» **Task description**:
Two lines mark the range in the entries below: the one holding "Expand the Gallery sidebar section" and the one holding "Open the Filter". Set down those two and all lines between them, exactly.

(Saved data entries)
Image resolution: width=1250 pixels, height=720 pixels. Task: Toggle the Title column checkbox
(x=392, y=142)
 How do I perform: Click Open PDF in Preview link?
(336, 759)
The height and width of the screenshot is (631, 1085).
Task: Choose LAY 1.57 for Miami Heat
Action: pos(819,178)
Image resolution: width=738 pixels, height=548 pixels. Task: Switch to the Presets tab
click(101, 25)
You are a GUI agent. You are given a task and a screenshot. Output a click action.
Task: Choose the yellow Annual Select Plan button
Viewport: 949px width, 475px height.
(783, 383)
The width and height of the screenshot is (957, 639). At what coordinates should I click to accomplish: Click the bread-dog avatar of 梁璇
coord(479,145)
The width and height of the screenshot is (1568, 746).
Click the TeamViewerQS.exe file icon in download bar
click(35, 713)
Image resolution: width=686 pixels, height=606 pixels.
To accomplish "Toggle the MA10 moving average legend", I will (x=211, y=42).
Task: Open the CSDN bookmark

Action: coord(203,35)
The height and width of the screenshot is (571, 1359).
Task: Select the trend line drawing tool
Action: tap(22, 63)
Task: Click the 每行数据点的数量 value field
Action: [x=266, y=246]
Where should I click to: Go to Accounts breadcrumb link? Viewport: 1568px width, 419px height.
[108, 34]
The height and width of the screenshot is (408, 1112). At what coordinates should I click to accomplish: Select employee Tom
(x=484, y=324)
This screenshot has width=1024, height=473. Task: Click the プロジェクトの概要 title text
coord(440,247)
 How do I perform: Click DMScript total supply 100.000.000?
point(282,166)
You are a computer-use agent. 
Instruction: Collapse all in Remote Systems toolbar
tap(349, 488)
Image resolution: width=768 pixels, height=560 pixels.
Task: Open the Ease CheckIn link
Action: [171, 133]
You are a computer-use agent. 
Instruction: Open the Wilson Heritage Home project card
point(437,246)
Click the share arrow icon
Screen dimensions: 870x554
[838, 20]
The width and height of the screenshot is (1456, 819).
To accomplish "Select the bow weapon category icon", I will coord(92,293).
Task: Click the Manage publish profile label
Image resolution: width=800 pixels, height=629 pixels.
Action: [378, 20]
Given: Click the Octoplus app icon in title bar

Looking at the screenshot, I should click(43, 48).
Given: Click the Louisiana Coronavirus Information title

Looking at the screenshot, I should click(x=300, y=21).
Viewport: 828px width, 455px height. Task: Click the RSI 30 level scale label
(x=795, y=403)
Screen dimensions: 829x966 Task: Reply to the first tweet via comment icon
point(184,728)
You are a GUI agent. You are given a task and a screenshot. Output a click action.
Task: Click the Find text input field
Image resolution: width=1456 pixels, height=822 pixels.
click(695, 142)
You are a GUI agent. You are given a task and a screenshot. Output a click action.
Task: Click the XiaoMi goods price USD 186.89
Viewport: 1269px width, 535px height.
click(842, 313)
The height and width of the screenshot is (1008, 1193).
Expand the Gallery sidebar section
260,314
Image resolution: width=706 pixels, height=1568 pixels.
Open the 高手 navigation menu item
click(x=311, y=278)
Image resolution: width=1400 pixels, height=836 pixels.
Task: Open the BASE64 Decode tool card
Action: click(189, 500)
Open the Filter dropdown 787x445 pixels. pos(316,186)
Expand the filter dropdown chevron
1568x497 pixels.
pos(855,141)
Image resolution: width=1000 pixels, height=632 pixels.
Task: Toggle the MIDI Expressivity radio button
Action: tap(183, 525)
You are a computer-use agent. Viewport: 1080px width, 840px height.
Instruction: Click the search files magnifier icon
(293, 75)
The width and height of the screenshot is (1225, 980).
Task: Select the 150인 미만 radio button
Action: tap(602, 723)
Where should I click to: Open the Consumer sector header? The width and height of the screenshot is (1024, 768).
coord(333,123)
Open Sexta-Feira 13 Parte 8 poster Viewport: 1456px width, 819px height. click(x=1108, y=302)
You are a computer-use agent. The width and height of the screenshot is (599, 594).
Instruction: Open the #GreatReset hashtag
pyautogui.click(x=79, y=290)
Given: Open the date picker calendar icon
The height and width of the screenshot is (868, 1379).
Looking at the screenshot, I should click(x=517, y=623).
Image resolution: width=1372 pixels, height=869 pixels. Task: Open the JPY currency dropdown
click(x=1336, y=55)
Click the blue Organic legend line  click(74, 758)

» **Your solution**:
Expand the Gallery sidebar section
260,314
Image resolution: width=706 pixels, height=1568 pixels.
Open the 高手 navigation menu item
click(x=311, y=278)
Image resolution: width=1400 pixels, height=836 pixels.
Task: Open the BASE64 Decode tool card
Action: click(189, 500)
Open the Filter dropdown 787x445 pixels. pos(316,186)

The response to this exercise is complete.